The Schema Imperative
Schema markup has moved from "nice-to-have" to "critical infrastructure."
LLMs rely heavily on structured data to validate their "understanding" of a page. If an AI is unsure about a fact, it looks for the structured data that confirms it.
FAQ Schema: This is the most direct way to feed the "extraction layer." By wrapping core questions and answers in schema, you effectively hand-feed the model the exact snippet it needs to generate a response.
Author Authority: Anonymous content is being de-prioritized. AI models increasingly look for "expertise signals." Using distinct Article schema that links to an author’s bio and credentials helps the model verify that the source is trustworthy enough to cite.
Platform-Specific Optimization
While the underlying tech is similar, the major platforms favor different content "flavors."

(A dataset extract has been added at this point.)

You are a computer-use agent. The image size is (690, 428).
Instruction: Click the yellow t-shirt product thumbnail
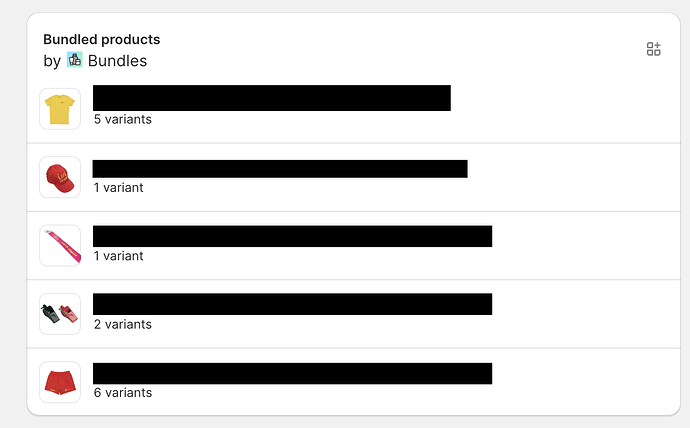pyautogui.click(x=60, y=109)
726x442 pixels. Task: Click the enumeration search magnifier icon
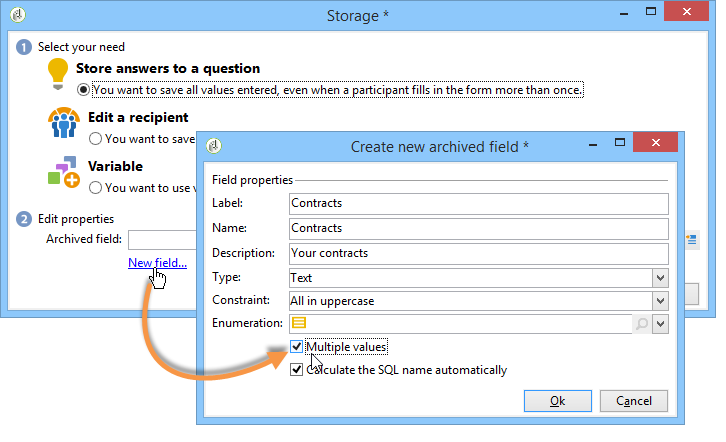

Perplexity biases toward recency and citations. It heavily weights content published or updated in the last 90 days and often pulls from forum discussions (Reddit/Quora) to find "consensus."
ChatGPT biases toward instructional clarity. It favors content that sounds authoritative and instructional (e.g., standard operating procedures, documentation, and well-structured "How-To" guides).
Google AI Overviews biases toward domain strength. It is the most conservative of the three, still relying heavily on traditional domain authority signals while prioritizing direct answers that appear "above the fold."
The Prompt Gap
Traditional rank tracking is irrelevant here. You can rank #1 on Google and be invisible in ChatGPT.
The new metric is the Prompt Gap.
Instead of asking "What keywords do we rank for?", ask "What questions are users asking AI agents where we should be the answer, but aren't?"
This requires testing conversational queries (e.g., "Compare the top 3 CRMs for a startup with a limited budget") rather than just keywords ("Best CRM"). If your competitor is cited and you are not, you have a prompt gap. This is usually solved not by adding more keywords, but by restructuring your existing content to be more "extractable."